* _Description of the task_:
Provide again, from the entries below, every line from the one containing "Click the fullscreen expand icon" through the one containing "Click the 'Social", exactly as written, and no other line.

[Collected data]
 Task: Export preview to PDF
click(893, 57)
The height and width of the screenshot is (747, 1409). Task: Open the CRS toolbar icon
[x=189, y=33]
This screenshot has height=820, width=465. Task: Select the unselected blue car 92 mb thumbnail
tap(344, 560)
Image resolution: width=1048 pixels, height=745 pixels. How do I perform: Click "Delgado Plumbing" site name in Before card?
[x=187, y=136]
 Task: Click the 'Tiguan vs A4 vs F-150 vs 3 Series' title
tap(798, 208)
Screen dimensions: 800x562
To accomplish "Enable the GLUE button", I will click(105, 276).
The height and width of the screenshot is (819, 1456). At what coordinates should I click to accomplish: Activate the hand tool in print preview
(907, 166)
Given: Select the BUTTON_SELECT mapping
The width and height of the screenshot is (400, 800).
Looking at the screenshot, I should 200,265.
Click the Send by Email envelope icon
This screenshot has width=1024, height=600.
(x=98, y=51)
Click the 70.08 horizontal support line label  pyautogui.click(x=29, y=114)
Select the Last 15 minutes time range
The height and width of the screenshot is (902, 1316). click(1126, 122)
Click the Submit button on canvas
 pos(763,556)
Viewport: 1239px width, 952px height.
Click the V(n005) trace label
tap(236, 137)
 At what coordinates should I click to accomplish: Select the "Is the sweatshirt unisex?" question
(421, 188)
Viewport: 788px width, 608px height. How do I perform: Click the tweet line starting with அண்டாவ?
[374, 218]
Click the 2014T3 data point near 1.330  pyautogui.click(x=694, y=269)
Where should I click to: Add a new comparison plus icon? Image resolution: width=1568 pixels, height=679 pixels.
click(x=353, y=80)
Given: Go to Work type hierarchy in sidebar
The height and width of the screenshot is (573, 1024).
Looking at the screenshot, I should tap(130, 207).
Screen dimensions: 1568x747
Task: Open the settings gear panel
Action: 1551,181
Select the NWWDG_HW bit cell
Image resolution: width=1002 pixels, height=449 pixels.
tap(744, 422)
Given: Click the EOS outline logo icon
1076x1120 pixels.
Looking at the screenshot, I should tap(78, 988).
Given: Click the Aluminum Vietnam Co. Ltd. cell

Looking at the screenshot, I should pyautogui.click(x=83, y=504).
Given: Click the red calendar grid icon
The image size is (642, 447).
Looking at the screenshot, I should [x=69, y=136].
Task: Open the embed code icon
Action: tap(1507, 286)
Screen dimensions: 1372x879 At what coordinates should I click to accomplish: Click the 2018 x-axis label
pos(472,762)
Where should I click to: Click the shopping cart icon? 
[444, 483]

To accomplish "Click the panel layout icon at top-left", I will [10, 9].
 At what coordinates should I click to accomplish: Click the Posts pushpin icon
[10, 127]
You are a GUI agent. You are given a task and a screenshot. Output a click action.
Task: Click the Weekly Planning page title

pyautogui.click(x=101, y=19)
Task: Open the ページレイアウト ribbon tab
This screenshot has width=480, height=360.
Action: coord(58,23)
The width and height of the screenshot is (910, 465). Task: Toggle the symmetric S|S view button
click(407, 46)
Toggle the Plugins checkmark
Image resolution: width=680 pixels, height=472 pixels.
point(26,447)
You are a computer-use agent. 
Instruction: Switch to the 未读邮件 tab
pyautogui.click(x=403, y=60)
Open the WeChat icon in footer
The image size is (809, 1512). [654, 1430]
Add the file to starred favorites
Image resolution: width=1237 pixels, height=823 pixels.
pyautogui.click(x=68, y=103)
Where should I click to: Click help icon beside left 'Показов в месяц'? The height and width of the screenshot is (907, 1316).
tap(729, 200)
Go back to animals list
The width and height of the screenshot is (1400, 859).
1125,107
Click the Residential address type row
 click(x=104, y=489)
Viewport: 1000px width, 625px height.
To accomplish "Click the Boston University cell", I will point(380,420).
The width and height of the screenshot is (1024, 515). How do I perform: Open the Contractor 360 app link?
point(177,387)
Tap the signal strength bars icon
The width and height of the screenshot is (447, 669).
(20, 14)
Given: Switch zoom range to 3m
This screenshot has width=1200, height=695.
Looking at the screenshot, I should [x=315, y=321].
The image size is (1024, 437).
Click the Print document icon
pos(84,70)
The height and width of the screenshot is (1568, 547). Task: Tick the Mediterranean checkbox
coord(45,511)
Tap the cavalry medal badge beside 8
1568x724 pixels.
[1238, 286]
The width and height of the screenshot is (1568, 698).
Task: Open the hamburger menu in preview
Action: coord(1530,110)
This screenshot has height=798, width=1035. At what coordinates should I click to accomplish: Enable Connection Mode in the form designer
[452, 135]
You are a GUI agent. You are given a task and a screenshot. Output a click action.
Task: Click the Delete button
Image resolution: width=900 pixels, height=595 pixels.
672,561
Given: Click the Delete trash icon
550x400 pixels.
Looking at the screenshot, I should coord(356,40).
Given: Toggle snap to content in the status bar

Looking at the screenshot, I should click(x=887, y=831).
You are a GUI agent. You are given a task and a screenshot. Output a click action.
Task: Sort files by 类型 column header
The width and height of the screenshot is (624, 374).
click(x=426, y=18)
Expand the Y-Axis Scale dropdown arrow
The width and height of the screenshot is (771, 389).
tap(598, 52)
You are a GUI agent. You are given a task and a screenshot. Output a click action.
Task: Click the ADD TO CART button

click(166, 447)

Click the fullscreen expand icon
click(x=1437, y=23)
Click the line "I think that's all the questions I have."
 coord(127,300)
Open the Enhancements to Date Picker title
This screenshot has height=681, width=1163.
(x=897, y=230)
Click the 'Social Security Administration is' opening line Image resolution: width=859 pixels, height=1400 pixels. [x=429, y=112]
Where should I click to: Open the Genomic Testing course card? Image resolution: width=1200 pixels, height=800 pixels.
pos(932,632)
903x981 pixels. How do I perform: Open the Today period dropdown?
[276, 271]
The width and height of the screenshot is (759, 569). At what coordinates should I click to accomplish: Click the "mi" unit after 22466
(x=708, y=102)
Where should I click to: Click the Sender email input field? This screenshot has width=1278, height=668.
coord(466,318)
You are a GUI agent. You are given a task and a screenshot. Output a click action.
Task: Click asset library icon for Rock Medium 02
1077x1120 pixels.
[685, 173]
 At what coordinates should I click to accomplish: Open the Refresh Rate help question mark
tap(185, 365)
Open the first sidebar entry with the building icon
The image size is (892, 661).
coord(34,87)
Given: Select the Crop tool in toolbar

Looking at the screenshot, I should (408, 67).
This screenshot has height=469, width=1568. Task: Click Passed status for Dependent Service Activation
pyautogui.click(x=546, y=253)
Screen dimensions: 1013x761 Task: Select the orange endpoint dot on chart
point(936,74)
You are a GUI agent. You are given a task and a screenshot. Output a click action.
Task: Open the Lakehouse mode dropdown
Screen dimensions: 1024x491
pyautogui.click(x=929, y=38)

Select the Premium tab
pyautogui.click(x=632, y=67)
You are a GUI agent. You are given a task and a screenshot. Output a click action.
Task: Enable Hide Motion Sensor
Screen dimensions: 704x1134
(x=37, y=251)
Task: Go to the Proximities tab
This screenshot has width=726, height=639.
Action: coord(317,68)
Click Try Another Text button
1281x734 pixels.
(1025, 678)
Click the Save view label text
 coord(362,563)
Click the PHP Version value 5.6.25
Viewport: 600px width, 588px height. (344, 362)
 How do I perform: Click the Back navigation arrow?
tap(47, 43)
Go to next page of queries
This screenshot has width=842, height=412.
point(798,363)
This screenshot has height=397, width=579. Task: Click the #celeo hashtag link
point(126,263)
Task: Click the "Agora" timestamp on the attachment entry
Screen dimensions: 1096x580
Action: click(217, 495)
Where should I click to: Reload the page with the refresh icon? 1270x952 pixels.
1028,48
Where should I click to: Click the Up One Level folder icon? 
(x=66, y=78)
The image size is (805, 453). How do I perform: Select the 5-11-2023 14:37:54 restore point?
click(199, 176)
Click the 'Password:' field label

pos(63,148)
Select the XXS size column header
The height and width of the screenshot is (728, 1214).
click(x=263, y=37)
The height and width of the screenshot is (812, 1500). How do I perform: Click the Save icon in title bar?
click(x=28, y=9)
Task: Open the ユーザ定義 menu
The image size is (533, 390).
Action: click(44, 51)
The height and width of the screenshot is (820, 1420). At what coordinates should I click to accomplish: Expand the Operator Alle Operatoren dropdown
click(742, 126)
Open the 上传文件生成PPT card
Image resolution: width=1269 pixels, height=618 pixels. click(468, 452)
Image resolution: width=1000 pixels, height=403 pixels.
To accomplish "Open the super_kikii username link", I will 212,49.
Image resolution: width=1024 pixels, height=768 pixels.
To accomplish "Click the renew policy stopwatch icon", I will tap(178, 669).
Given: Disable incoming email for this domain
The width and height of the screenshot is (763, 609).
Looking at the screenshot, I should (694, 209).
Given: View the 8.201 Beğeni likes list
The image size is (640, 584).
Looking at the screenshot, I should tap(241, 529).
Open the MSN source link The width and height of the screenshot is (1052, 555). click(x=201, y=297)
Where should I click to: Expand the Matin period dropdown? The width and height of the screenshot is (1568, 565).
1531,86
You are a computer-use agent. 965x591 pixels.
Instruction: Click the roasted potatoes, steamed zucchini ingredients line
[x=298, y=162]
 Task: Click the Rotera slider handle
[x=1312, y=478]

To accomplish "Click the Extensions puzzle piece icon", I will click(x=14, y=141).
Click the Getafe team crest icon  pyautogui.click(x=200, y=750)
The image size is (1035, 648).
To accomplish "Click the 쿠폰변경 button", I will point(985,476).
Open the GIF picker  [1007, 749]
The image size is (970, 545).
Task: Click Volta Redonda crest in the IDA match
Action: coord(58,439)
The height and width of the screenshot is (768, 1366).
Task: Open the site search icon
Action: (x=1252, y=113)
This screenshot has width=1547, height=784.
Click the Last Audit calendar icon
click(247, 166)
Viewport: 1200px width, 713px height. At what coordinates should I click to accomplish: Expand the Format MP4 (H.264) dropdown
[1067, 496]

* _Exercise answer_:
Click the fullscreen expand icon
click(x=1437, y=23)
Click the line "I think that's all the questions I have."
 coord(127,300)
Open the Enhancements to Date Picker title
This screenshot has height=681, width=1163.
(x=897, y=230)
Click the 'Social Security Administration is' opening line Image resolution: width=859 pixels, height=1400 pixels. [x=429, y=112]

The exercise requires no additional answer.